De son côté, la direction du CNRS publie un autre communiqué dans lequel cette institution scientifique nationale prend clairement position dans le débat politico-médiatique. La direction du CNRS affirme, en effet, que « l’islamo-gauchisme » est un slogan politique qui est utilisé dans le débat public mais « ne correspond à aucune réalité scientifique » car il s’agit d’un « terme aux contours mal définis ». Ce que refuse le CNRS, c’est l’exploitation politique de débats scientifiques et l’instrumentalisation de la science, en particulier les sciences sociales et humaines, mais accepte de participer à une étude « visant à apporter un éclairage scientifique sur les champs de recherche concernés ». Face aux réactions négatives d’une grande partie de la « communauté scientifique », Frédérique Vidal répond alors qu’elle a été interpellée par des universitaires se disant eux-mêmes empêchés par d’autres collègues de mener à bien leurs recherches.

Vous avez dit « islamophobie » ?

D’un autre côté, en effet, des universitaires travaillant sérieusement sur l’islamisme et l’islamo-gauchisme et leurs capacités de nuisance pour les démocraties, alors qu’ils mettent en œuvre des protocoles de recherche exigeants pour décrire la réalité sociale de façon la plus objective possible, font l’objet, au sein même du monde académique, d’attaques personnelles et sont dénoncés comme des alliés et des cautions scientifiques des promoteurs de haine antimusulmans et de l’« islamophobie ».
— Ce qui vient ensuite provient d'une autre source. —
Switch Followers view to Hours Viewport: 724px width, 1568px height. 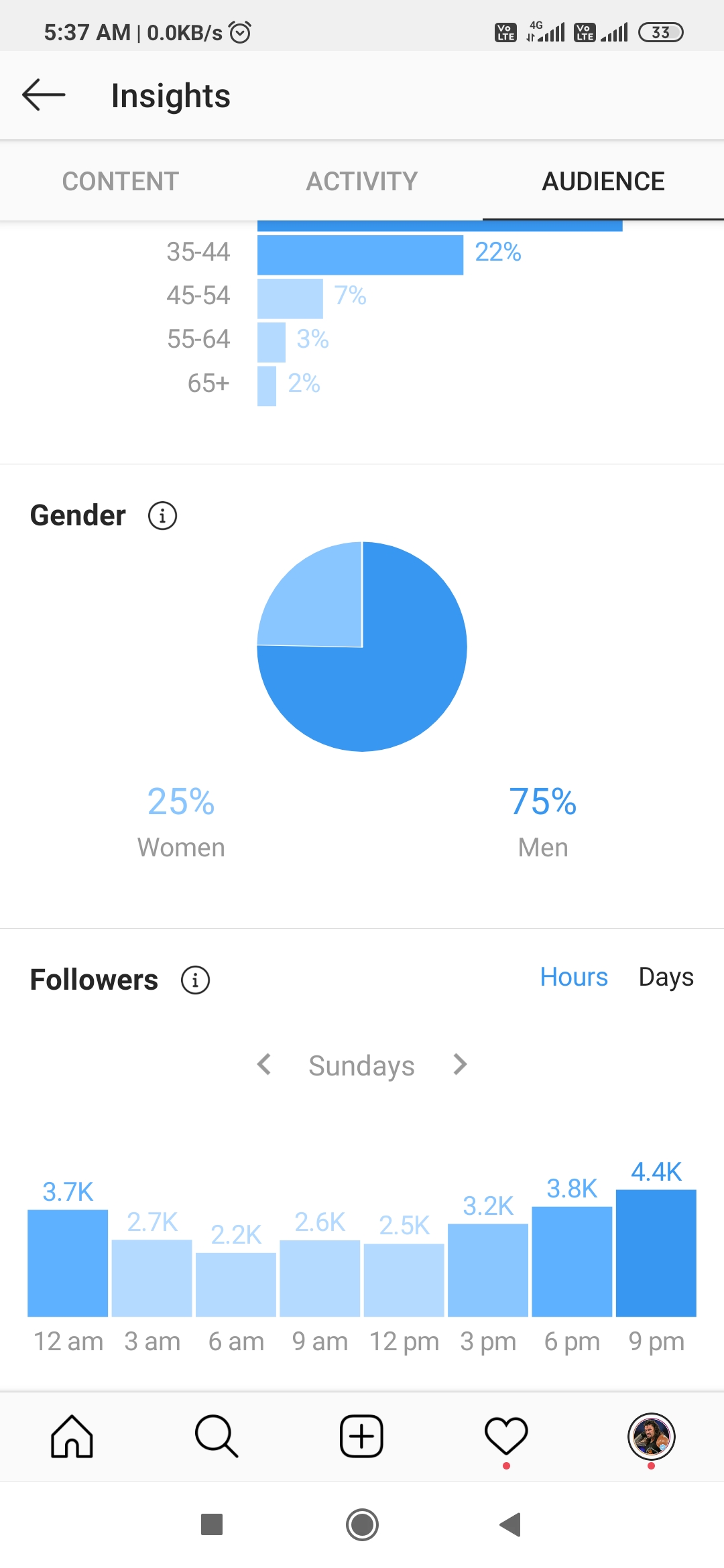pyautogui.click(x=574, y=977)
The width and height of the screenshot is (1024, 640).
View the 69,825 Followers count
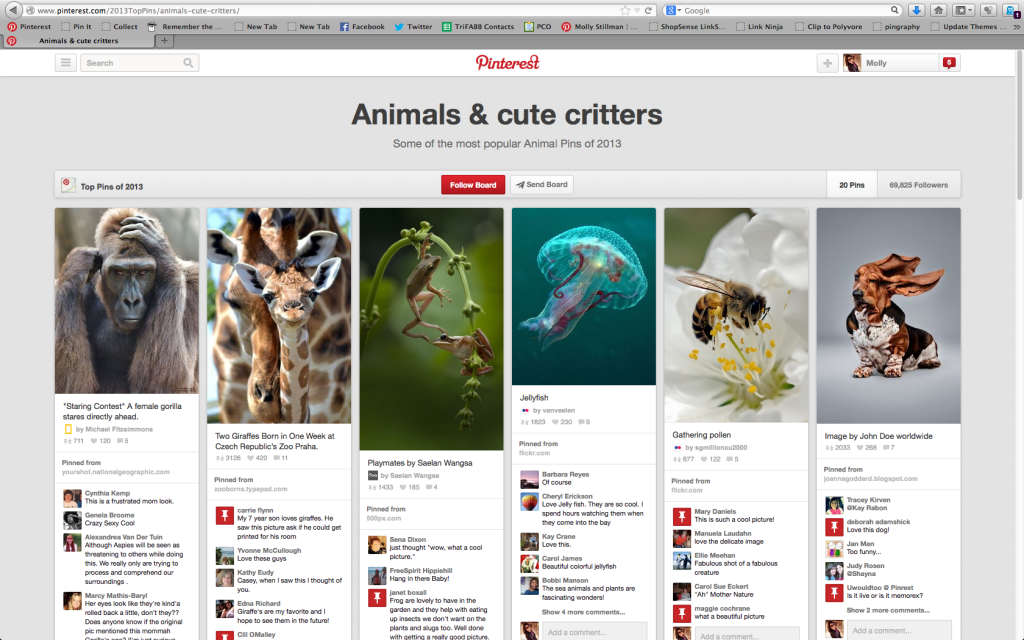(918, 184)
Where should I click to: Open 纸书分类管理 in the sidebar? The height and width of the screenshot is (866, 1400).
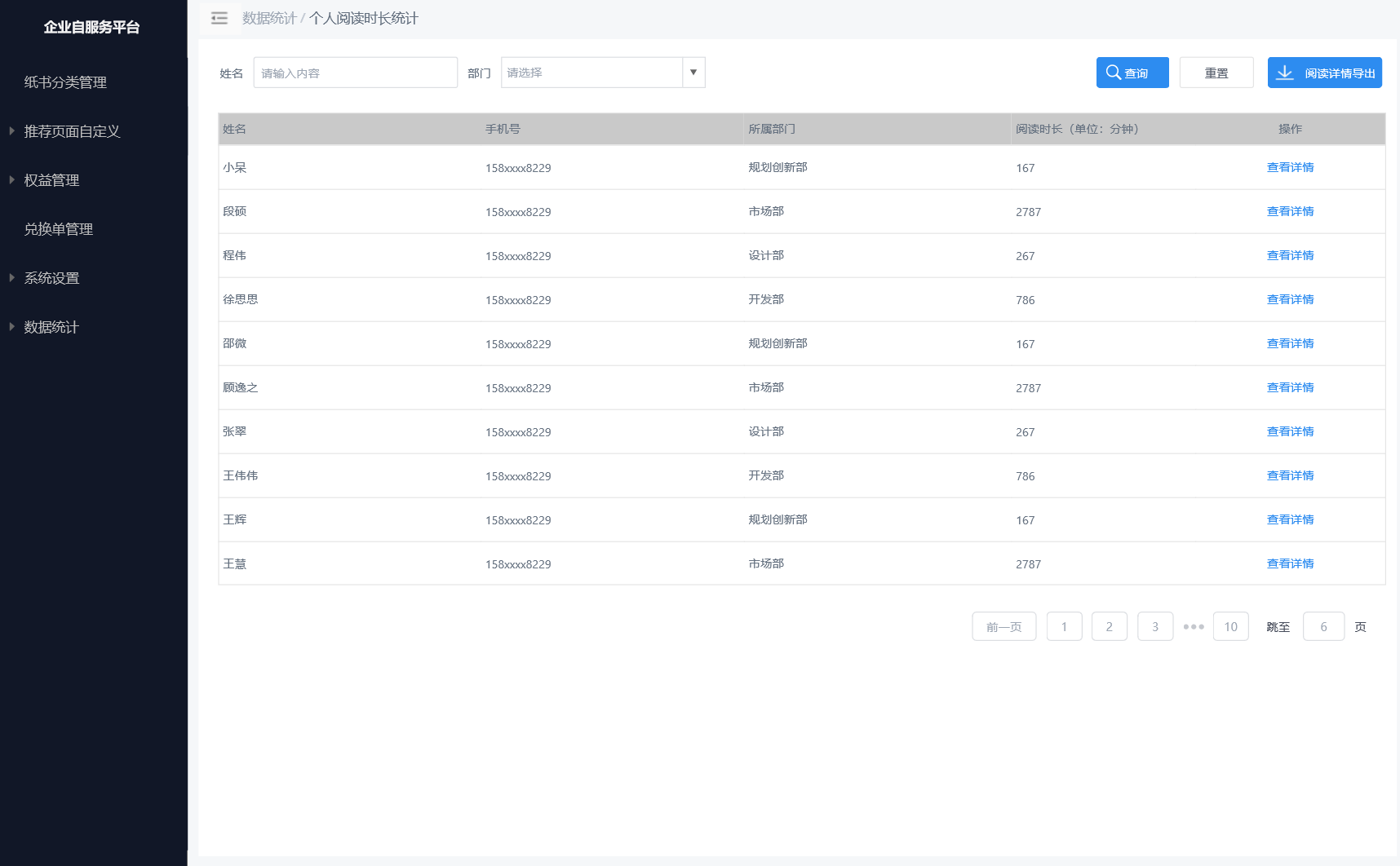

Dans la pratique, des universitaires s’indignent et délégitiment les travaux scientifiques sur l’influence des idéologies hypercritiques et anti-universalistes dans les mondes politiques, médiatiques, associatifs et académiques. Pour ces promoteurs de morale, travailler sur l’ambivalence du champ décolonial et identitatriste est assimilé à une forme de soutien d’« intellectuels organiques du pouvoir » à une démarche politique d’instrumentalisation de la science au service d’un État accusé d’être « structurellement raciste » et « islamophobe ».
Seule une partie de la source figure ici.